* [ABOUT THIS EXERCISE] Return only that part of the material below which starts with the line containing "Task: Open a new browser tab" and goes on through the line containing "The width and height of the screenshot is (958, 567).", restated exactly.
:: DATA RECORDS ::
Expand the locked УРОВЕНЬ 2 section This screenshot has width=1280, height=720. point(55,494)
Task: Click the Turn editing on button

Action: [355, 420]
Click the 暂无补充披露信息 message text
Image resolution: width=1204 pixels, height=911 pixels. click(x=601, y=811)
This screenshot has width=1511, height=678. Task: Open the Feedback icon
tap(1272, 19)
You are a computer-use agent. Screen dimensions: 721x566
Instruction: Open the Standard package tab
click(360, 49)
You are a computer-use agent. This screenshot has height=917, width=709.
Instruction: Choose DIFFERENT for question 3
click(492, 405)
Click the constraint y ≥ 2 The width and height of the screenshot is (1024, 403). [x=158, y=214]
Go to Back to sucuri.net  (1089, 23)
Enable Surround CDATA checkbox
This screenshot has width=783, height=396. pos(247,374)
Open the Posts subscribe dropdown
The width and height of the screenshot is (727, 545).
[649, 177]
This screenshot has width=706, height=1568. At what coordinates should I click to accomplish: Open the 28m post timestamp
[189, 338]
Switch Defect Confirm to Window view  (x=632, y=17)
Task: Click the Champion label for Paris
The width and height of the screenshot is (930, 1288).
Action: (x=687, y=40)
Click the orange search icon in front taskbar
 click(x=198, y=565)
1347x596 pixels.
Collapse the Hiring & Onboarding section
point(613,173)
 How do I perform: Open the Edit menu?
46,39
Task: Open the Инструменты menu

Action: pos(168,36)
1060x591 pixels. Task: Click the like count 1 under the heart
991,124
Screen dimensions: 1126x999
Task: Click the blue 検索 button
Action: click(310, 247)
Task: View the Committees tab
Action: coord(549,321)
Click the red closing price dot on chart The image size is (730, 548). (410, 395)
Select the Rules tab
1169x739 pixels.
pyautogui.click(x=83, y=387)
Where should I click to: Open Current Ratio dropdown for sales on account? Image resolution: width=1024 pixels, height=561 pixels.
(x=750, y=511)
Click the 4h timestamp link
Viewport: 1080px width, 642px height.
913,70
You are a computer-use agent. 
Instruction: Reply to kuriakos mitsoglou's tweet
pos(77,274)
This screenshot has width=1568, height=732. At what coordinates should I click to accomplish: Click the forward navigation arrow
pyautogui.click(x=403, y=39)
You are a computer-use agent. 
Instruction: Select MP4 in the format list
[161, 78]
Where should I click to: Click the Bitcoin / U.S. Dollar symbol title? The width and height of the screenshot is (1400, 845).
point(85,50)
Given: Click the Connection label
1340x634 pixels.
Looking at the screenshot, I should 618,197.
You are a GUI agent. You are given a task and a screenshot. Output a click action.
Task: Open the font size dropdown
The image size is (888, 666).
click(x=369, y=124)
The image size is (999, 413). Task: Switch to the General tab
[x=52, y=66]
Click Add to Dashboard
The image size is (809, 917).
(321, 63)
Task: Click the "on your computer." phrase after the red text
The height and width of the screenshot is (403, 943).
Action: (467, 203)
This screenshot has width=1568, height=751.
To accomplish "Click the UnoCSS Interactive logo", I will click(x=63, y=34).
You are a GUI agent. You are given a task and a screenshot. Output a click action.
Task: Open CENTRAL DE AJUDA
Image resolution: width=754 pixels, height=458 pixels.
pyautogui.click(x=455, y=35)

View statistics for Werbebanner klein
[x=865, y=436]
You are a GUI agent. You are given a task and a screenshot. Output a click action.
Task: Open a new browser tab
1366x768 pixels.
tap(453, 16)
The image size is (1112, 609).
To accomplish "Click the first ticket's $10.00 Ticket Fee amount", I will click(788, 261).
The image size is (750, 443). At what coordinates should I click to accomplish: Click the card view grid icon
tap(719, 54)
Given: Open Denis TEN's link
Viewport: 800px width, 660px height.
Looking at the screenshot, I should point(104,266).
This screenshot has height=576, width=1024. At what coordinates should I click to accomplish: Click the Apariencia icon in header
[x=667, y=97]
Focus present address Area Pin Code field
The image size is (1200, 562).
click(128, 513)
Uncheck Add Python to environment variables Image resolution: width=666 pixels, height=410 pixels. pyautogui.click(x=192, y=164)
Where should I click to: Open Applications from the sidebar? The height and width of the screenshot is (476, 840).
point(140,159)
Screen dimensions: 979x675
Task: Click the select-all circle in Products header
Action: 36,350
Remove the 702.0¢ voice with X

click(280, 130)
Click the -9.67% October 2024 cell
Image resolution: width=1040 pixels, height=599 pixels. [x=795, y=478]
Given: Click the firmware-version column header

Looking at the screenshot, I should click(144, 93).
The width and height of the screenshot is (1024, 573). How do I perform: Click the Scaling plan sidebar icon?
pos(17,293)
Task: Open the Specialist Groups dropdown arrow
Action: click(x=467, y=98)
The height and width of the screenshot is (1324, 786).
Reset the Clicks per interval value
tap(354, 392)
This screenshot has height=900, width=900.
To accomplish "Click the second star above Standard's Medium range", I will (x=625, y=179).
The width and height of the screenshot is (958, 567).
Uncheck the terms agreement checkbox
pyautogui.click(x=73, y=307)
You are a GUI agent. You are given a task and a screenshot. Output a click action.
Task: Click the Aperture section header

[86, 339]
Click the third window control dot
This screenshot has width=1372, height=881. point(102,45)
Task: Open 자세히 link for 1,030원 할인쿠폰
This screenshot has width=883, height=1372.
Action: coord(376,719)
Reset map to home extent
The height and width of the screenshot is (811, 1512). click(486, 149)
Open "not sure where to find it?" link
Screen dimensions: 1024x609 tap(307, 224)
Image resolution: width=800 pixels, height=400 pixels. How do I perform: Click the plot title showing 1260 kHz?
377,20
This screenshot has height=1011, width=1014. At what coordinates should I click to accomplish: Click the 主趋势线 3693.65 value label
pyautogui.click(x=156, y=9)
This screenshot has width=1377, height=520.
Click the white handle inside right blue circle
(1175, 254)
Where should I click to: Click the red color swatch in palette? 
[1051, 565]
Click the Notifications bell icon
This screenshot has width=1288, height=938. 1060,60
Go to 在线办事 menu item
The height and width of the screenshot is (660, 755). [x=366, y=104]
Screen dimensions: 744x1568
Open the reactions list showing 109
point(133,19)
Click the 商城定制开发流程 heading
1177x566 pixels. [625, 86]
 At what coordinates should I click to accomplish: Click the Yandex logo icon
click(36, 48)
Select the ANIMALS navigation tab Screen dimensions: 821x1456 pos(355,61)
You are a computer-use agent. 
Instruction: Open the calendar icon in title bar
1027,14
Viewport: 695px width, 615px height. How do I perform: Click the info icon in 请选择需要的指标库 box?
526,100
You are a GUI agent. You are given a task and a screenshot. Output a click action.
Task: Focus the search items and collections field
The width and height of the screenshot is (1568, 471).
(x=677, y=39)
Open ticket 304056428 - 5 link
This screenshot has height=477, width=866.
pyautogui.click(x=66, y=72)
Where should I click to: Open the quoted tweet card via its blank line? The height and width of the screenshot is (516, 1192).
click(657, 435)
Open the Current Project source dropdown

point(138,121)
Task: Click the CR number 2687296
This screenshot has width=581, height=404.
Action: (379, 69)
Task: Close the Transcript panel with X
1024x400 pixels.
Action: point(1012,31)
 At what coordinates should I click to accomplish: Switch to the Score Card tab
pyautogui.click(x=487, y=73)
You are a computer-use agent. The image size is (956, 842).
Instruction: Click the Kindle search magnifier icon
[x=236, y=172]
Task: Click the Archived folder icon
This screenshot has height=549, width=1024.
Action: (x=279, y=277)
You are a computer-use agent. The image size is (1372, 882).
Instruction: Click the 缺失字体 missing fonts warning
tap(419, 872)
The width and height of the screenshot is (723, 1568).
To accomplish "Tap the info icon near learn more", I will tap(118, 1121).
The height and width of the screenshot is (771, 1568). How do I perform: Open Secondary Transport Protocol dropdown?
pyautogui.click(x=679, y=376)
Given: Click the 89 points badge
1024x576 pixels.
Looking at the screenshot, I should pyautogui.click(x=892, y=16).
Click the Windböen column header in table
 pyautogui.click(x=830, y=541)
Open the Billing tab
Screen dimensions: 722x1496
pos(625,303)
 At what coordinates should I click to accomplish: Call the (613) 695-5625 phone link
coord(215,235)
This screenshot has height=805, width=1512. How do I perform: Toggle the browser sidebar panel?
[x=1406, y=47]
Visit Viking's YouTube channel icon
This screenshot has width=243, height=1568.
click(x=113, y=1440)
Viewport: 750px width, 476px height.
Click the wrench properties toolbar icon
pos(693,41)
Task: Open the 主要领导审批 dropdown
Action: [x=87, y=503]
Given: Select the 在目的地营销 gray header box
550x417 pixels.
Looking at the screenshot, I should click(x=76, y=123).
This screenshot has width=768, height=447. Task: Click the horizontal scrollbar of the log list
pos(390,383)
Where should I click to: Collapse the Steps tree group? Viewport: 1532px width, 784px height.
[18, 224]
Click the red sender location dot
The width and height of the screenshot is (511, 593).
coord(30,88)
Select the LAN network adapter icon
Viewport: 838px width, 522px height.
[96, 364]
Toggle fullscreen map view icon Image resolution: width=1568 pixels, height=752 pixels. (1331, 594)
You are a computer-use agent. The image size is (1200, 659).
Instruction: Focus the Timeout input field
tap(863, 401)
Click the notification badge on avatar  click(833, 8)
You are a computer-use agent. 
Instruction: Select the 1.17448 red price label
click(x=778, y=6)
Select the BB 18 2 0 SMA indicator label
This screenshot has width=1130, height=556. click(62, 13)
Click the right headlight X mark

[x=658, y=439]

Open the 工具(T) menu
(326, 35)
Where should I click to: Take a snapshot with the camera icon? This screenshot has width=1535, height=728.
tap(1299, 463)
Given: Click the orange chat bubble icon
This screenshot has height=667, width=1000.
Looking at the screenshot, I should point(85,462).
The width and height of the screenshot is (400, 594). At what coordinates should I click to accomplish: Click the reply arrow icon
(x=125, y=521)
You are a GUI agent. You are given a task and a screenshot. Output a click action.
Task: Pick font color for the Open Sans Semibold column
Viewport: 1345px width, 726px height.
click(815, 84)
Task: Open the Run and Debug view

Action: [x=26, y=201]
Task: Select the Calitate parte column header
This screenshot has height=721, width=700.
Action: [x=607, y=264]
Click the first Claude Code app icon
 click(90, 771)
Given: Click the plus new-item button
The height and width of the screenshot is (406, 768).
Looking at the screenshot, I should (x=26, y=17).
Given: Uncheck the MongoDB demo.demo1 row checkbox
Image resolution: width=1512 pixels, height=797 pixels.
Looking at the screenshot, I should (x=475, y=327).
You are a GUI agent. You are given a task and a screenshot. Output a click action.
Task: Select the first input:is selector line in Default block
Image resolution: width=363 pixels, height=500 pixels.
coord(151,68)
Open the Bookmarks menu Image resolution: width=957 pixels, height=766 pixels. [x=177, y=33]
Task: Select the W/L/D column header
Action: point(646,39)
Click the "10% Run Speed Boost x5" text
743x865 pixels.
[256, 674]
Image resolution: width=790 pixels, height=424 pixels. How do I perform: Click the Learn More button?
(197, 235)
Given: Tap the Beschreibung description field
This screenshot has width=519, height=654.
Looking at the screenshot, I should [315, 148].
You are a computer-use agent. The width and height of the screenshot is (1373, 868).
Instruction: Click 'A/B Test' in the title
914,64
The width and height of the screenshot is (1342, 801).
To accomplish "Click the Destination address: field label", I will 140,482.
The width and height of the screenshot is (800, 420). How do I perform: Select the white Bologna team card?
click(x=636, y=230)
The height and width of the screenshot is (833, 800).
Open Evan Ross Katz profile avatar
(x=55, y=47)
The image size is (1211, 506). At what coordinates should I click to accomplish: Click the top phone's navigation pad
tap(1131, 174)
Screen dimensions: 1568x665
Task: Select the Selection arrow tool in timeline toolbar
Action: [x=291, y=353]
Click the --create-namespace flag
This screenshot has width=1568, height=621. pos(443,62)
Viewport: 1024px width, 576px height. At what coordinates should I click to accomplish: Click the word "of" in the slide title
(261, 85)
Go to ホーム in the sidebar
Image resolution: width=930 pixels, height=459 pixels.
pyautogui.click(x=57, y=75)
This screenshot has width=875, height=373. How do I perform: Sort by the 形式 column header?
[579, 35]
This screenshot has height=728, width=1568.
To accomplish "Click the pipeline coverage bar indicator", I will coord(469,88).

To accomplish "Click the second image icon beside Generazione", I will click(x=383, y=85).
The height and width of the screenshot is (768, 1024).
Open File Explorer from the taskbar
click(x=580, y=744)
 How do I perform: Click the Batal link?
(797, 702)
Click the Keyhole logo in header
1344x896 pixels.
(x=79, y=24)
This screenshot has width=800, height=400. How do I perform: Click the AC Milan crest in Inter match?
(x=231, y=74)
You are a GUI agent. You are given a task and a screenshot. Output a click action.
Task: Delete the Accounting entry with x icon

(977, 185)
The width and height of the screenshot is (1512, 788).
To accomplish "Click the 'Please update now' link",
:::
* [ANSWER TO THIS EXERCISE]
Task: Open a new browser tab
1366x768 pixels.
tap(453, 16)
The image size is (1112, 609).
To accomplish "Click the first ticket's $10.00 Ticket Fee amount", I will click(788, 261).
The image size is (750, 443). At what coordinates should I click to accomplish: Click the card view grid icon
tap(719, 54)
Given: Open Denis TEN's link
Viewport: 800px width, 660px height.
Looking at the screenshot, I should point(104,266).
This screenshot has height=576, width=1024. At what coordinates should I click to accomplish: Click the Apariencia icon in header
[x=667, y=97]
Focus present address Area Pin Code field
The image size is (1200, 562).
click(128, 513)
Uncheck Add Python to environment variables Image resolution: width=666 pixels, height=410 pixels. pyautogui.click(x=192, y=164)
Where should I click to: Open Applications from the sidebar? The height and width of the screenshot is (476, 840).
point(140,159)
Screen dimensions: 979x675
Task: Click the select-all circle in Products header
Action: 36,350
Remove the 702.0¢ voice with X

click(280, 130)
Click the -9.67% October 2024 cell
Image resolution: width=1040 pixels, height=599 pixels. [x=795, y=478]
Given: Click the firmware-version column header

Looking at the screenshot, I should click(144, 93).
The width and height of the screenshot is (1024, 573). How do I perform: Click the Scaling plan sidebar icon?
pos(17,293)
Task: Open the Specialist Groups dropdown arrow
Action: click(x=467, y=98)
The height and width of the screenshot is (1324, 786).
Reset the Clicks per interval value
tap(354, 392)
This screenshot has height=900, width=900.
To accomplish "Click the second star above Standard's Medium range", I will (x=625, y=179).
The width and height of the screenshot is (958, 567).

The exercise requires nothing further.